Task prompt
Repeat back every line of the data, exactly.

Data to use
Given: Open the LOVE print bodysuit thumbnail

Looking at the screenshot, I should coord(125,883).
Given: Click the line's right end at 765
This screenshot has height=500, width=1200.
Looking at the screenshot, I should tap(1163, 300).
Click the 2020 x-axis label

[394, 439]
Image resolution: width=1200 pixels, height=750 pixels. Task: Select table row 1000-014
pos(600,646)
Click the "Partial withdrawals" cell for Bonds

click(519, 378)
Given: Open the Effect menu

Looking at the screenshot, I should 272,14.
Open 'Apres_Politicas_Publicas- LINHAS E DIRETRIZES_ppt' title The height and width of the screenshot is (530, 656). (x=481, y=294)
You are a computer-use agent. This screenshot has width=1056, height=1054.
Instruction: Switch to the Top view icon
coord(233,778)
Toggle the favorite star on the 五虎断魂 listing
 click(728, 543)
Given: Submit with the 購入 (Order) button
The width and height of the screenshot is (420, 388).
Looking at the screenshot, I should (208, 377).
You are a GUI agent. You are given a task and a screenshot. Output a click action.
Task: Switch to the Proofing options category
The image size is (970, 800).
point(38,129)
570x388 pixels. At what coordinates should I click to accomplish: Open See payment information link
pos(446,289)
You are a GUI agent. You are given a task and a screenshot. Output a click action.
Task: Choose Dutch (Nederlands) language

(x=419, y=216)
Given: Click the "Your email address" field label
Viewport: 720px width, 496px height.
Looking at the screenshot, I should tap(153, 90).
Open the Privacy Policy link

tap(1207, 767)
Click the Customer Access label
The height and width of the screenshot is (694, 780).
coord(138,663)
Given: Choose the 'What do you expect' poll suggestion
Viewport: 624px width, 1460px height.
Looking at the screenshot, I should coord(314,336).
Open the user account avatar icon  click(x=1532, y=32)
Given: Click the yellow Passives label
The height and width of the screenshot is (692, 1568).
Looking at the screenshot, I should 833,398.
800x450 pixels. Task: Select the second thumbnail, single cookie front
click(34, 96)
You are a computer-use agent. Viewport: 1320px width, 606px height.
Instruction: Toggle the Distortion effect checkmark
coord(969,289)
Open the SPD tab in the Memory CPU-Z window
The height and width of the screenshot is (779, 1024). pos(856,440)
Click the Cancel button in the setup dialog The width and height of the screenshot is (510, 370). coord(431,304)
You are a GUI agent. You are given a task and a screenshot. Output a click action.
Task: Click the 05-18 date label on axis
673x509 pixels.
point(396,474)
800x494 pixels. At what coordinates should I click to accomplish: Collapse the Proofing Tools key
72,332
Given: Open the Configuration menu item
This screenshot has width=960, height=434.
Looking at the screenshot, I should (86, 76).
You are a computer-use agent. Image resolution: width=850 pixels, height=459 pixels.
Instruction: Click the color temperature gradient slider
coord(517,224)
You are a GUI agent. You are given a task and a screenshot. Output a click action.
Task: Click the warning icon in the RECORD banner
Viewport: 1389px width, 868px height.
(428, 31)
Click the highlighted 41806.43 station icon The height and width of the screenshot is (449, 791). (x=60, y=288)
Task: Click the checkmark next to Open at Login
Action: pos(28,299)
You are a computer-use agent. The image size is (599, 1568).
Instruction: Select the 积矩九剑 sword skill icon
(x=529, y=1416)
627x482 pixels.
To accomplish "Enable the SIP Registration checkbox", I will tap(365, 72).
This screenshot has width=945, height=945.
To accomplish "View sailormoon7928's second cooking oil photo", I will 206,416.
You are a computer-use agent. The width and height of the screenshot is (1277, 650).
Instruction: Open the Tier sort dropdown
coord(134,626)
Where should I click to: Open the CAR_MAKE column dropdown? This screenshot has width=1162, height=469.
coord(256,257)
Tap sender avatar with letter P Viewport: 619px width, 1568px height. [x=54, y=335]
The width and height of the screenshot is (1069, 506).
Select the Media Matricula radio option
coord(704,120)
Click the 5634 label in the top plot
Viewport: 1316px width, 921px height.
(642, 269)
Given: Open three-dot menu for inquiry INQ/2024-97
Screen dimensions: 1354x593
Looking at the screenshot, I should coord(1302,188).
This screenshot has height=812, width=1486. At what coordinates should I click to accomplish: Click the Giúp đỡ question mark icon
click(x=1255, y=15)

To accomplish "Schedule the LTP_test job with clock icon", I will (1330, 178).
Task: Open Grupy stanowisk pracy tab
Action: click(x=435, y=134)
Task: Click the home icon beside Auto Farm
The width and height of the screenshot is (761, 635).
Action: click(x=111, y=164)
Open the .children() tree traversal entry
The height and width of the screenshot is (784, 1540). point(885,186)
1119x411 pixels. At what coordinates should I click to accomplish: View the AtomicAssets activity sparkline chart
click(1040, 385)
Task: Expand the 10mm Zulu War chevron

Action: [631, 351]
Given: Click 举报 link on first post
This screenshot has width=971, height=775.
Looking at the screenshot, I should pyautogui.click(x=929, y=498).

Answer box
Given: Open the LOVE print bodysuit thumbnail

Looking at the screenshot, I should coord(125,883).
Given: Click the line's right end at 765
This screenshot has height=500, width=1200.
Looking at the screenshot, I should tap(1163, 300).
Click the 2020 x-axis label

[394, 439]
Image resolution: width=1200 pixels, height=750 pixels. Task: Select table row 1000-014
pos(600,646)
Click the "Partial withdrawals" cell for Bonds

click(519, 378)
Given: Open the Effect menu

Looking at the screenshot, I should 272,14.
Open 'Apres_Politicas_Publicas- LINHAS E DIRETRIZES_ppt' title The height and width of the screenshot is (530, 656). (x=481, y=294)
You are a computer-use agent. This screenshot has width=1056, height=1054.
Instruction: Switch to the Top view icon
coord(233,778)
Toggle the favorite star on the 五虎断魂 listing
 click(728, 543)
Given: Submit with the 購入 (Order) button
The width and height of the screenshot is (420, 388).
Looking at the screenshot, I should (208, 377).
You are a GUI agent. You are given a task and a screenshot. Output a click action.
Task: Switch to the Proofing options category
The image size is (970, 800).
point(38,129)
570x388 pixels. At what coordinates should I click to accomplish: Open See payment information link
pos(446,289)
You are a GUI agent. You are given a task and a screenshot. Output a click action.
Task: Choose Dutch (Nederlands) language

(x=419, y=216)
Given: Click the "Your email address" field label
Viewport: 720px width, 496px height.
Looking at the screenshot, I should tap(153, 90).
Open the Privacy Policy link

tap(1207, 767)
Click the Customer Access label
The height and width of the screenshot is (694, 780).
coord(138,663)
Given: Choose the 'What do you expect' poll suggestion
Viewport: 624px width, 1460px height.
Looking at the screenshot, I should coord(314,336).
Open the user account avatar icon  click(x=1532, y=32)
Given: Click the yellow Passives label
The height and width of the screenshot is (692, 1568).
Looking at the screenshot, I should 833,398.
800x450 pixels. Task: Select the second thumbnail, single cookie front
click(34, 96)
You are a computer-use agent. Viewport: 1320px width, 606px height.
Instruction: Toggle the Distortion effect checkmark
coord(969,289)
Open the SPD tab in the Memory CPU-Z window
The height and width of the screenshot is (779, 1024). pos(856,440)
Click the Cancel button in the setup dialog The width and height of the screenshot is (510, 370). coord(431,304)
You are a GUI agent. You are given a task and a screenshot. Output a click action.
Task: Click the 05-18 date label on axis
673x509 pixels.
point(396,474)
800x494 pixels. At what coordinates should I click to accomplish: Collapse the Proofing Tools key
72,332
Given: Open the Configuration menu item
This screenshot has width=960, height=434.
Looking at the screenshot, I should (86, 76).
You are a computer-use agent. Image resolution: width=850 pixels, height=459 pixels.
Instruction: Click the color temperature gradient slider
coord(517,224)
You are a GUI agent. You are given a task and a screenshot. Output a click action.
Task: Click the warning icon in the RECORD banner
Viewport: 1389px width, 868px height.
(428, 31)
Click the highlighted 41806.43 station icon The height and width of the screenshot is (449, 791). (x=60, y=288)
Task: Click the checkmark next to Open at Login
Action: pos(28,299)
You are a computer-use agent. The image size is (599, 1568).
Instruction: Select the 积矩九剑 sword skill icon
(x=529, y=1416)
627x482 pixels.
To accomplish "Enable the SIP Registration checkbox", I will tap(365, 72).
This screenshot has width=945, height=945.
To accomplish "View sailormoon7928's second cooking oil photo", I will 206,416.
You are a computer-use agent. The width and height of the screenshot is (1277, 650).
Instruction: Open the Tier sort dropdown
coord(134,626)
Where should I click to: Open the CAR_MAKE column dropdown? This screenshot has width=1162, height=469.
coord(256,257)
Tap sender avatar with letter P Viewport: 619px width, 1568px height. [x=54, y=335]
The width and height of the screenshot is (1069, 506).
Select the Media Matricula radio option
coord(704,120)
Click the 5634 label in the top plot
Viewport: 1316px width, 921px height.
(642, 269)
Given: Open three-dot menu for inquiry INQ/2024-97
Screen dimensions: 1354x593
Looking at the screenshot, I should coord(1302,188).
This screenshot has height=812, width=1486. At what coordinates should I click to accomplish: Click the Giúp đỡ question mark icon
click(x=1255, y=15)

To accomplish "Schedule the LTP_test job with clock icon", I will (1330, 178).
Task: Open Grupy stanowisk pracy tab
Action: click(x=435, y=134)
Task: Click the home icon beside Auto Farm
The width and height of the screenshot is (761, 635).
Action: click(x=111, y=164)
Open the .children() tree traversal entry
The height and width of the screenshot is (784, 1540). point(885,186)
1119x411 pixels. At what coordinates should I click to accomplish: View the AtomicAssets activity sparkline chart
click(1040, 385)
Task: Expand the 10mm Zulu War chevron

Action: [631, 351]
Given: Click 举报 link on first post
This screenshot has width=971, height=775.
Looking at the screenshot, I should pyautogui.click(x=929, y=498).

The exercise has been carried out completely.